The following is an autobiography of events relating to my programming knowledge. My programming adventure started at the age of 14 with VB and has transformed into a way of life at the age of 21 with c, python and ruby.
"VB was so cool":
When I started my first year of engineering, I already had a growing list of half-completed Visual Basic projects(about 15 odd experiments). VB was in my school syllabus and I picked up an interest in programming because of the ease with which magic can be created in few mouse clicks. Sadly I lost a few projects when my harddrive failed(I had no idea what the word opensource meant at that time).
"TurboC was a good IDE":
It was only near the end of first year I got into c(turboc to be accurate) programming. I didn't know, when I started, that TurboC and C programmming are different things. I remember solving my first c puzzle in under 5 minutes, swapping two variables without using a third variable. Data structures lab and System software lab helped me learn TurboC and its debugger. I used to create my own versions of college given programs and have version controlled few of them.

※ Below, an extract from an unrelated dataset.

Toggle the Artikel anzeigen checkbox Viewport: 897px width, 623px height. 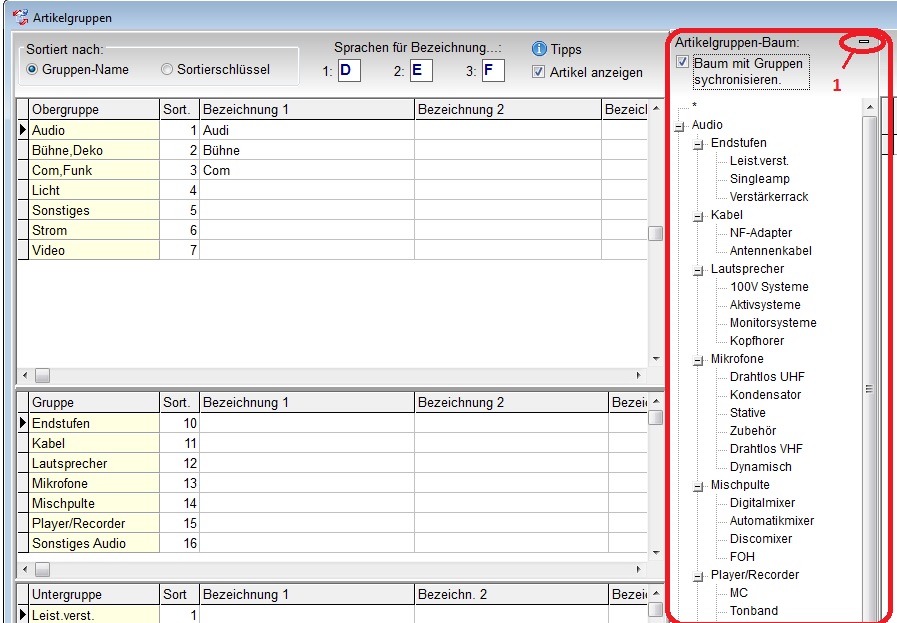[x=538, y=72]
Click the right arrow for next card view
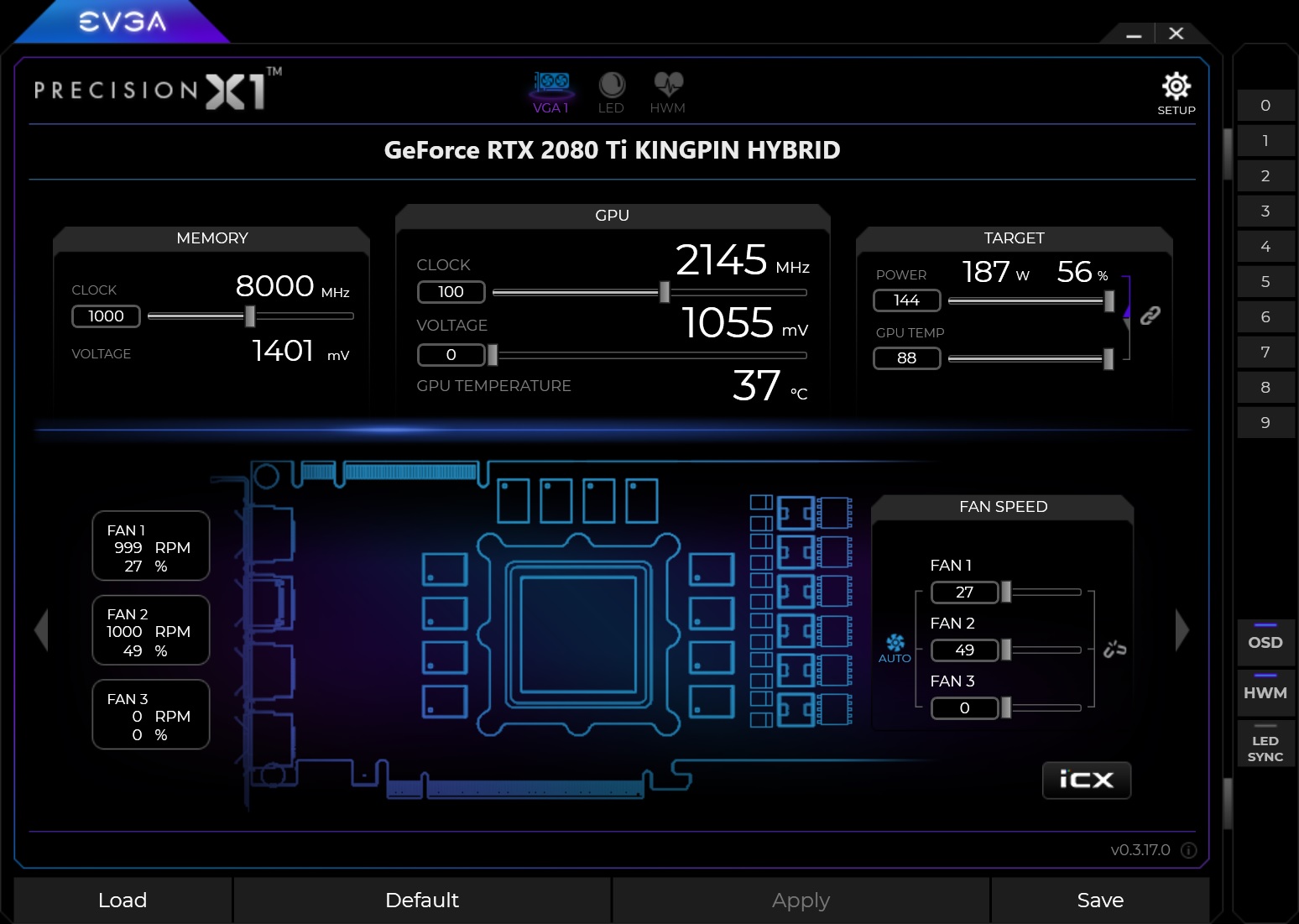This screenshot has width=1299, height=924. [1182, 629]
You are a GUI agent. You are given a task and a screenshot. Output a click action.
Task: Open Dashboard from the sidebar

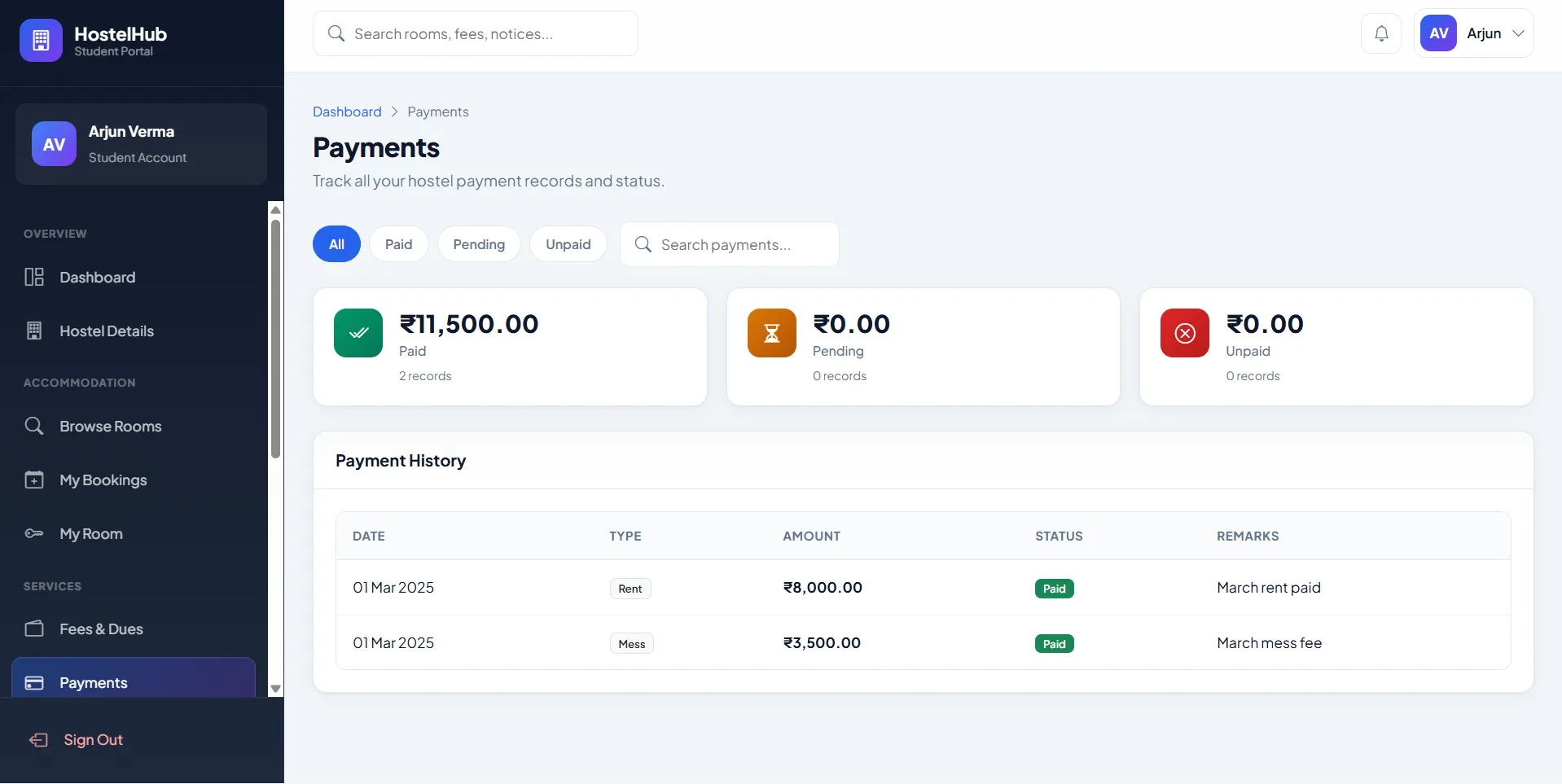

"Java was a real programming language":
I spent most of my second year loving the beautiful object-oriented world of Java. I remember modeling chess game elements in Java and re-using some of the code to solve N-Queen's problem. I learnt c#.NET through NIIT despite my recently found love towards Open-source world of Ubuntu. I started believing that Java is more powerful than c(I regret it now).
"I am a proud pythonista":
I met yuvipanda in my third year and it is amazing how much I have changed since then. It was almost the same time when the icell was formed. Since my college's website was awful I decided to take it up as an icell project. When I asked yuvi for the way forward, he suggested me to use django. Thus I became aquainted with python and since I am comfortable at learning through examples, I forked the busroutes.in code and started looking at the code. I used BRI to develop most of my web development skills. I contributed to BRI by implementing A* routing, little changes in UI, fixing bugs and server maintenance stuff.

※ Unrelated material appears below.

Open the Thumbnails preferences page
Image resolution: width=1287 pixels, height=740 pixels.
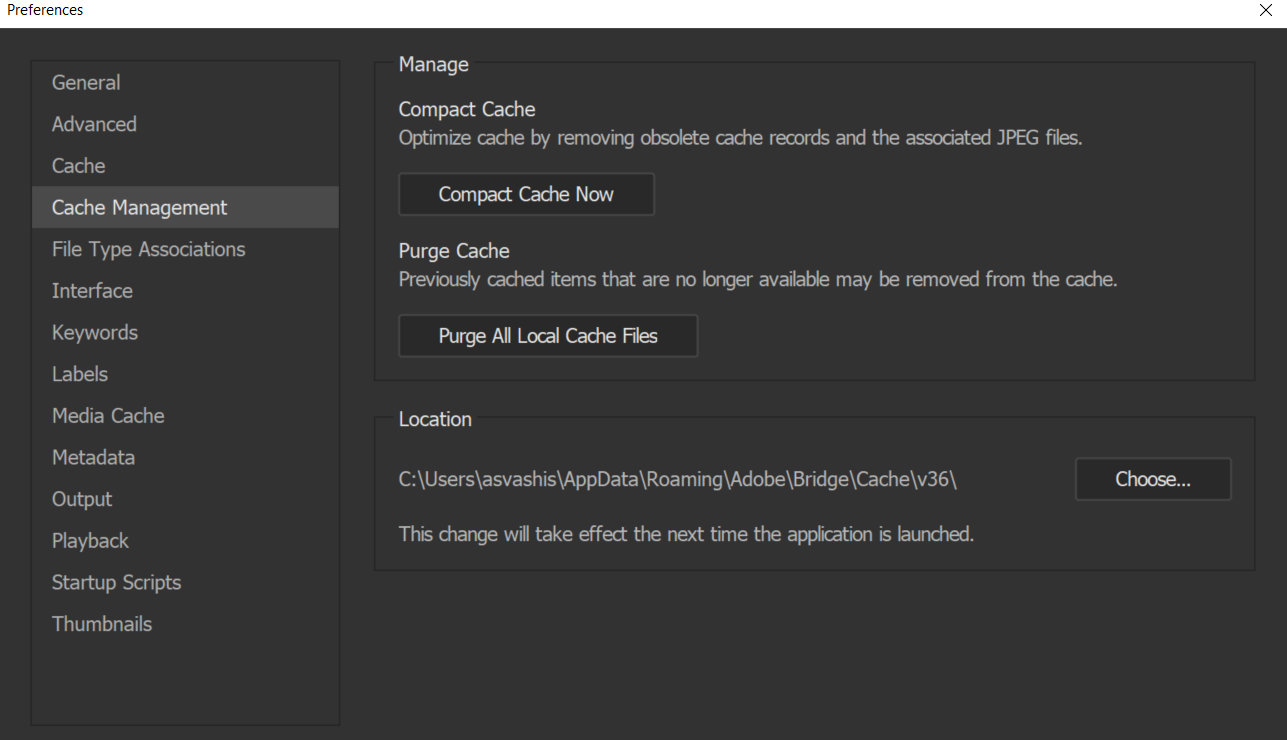[101, 623]
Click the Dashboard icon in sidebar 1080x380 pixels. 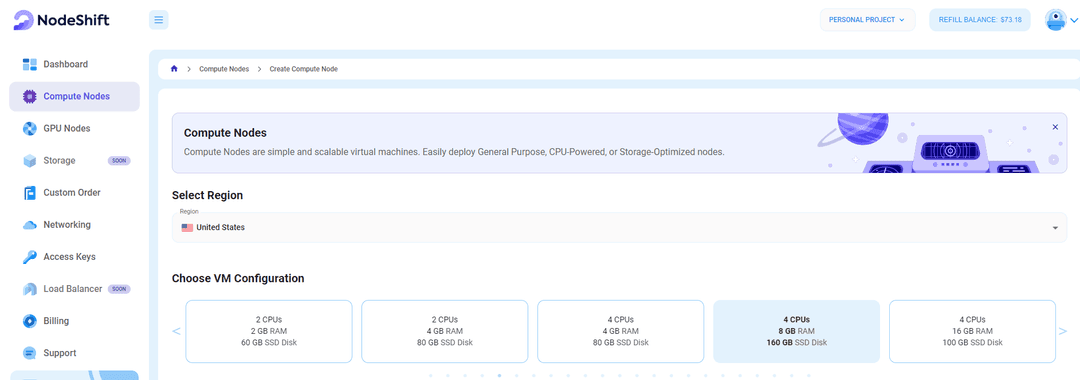[30, 65]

Yuvipanda encouraged me to attend the unconferences happening too often in Chennai. Attending the unconferences brought me more contacts than I had saved all my school days. Our friendship grew steadily and I got busier and busier doing more "off-academic learning".

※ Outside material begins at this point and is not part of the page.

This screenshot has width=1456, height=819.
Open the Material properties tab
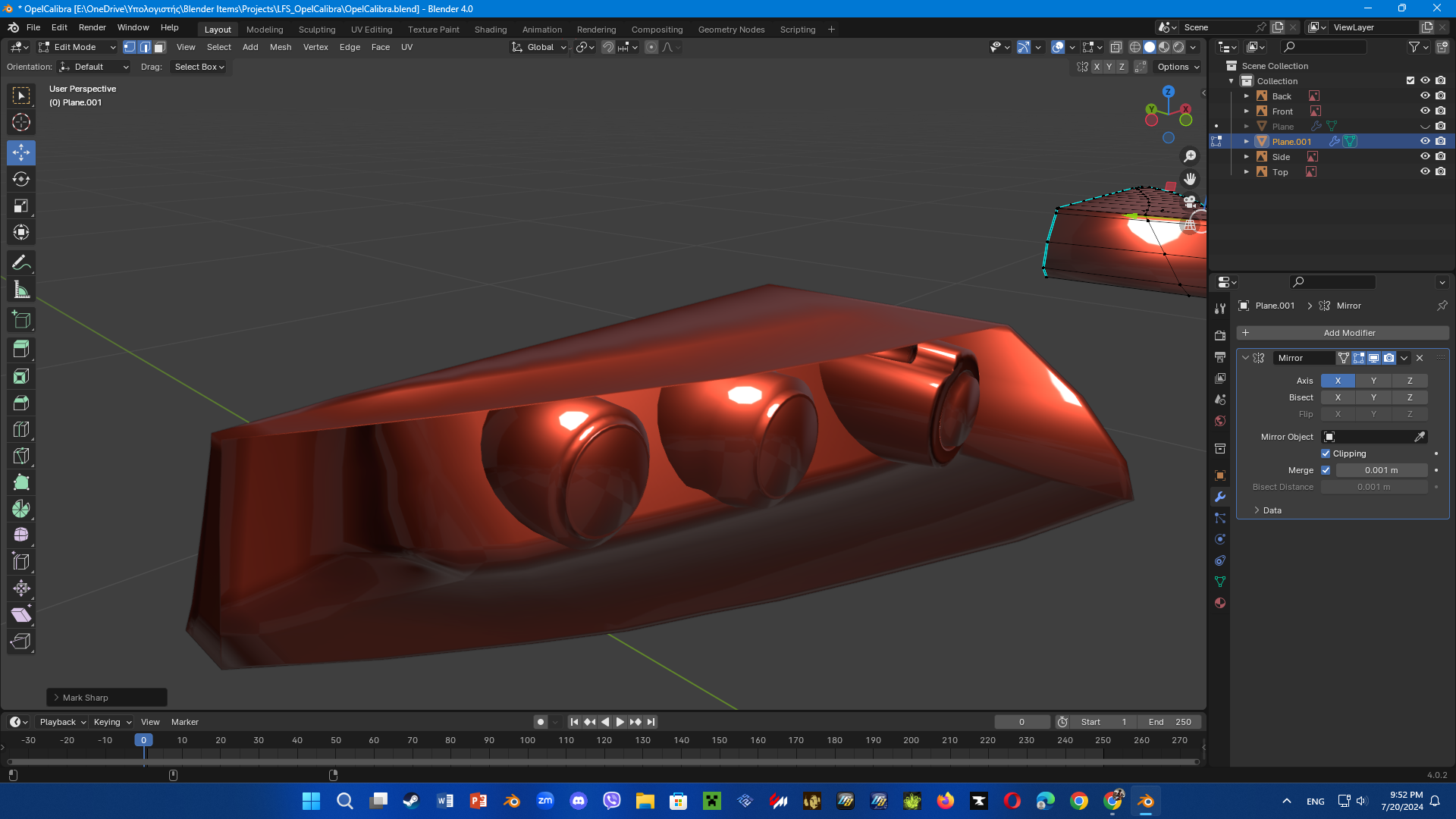pyautogui.click(x=1220, y=603)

"Ruby on Rails 3 is a nice pet":
After having an year of django experience, I wanted to learn RoR way of doing things. I joined a startup as an intern and learnt rails programming by developing an in-house project. I should remind myself to continue with rails 3 in the near future.
"I have great respect for gcc":
I regret that I should've started with gcc instead of turboc. The difference dawned on me when I started building source of software in Ubuntu. Using Ubuntu was a learning experience every day. I was exploring TORCS and Flightgear when I realised that the final year projects need to be decided very soon. I proposed to improve TORCS by implementing machine learning. The funny thing was TORCS source code is in C++, the language which I never tried learning. Having completed the project's stated objectives early, I helped one of my classmate with his project(PCICV) redone in C using ffmpeg library and a GTK+ frontend. This drill, though ate through my busy schedule, gave me opportunity to learn GNUMake and other gcc friendly programming practises.
PS: Motivation for this post is two-fold. First is that it has been long since I updated my blog and felt I should register the memories before the harddisk becomes full. Another reason to do it today is that I am going to apply for GSoC this time and need to keep an updated version of my programming history to share with my would-be mentors.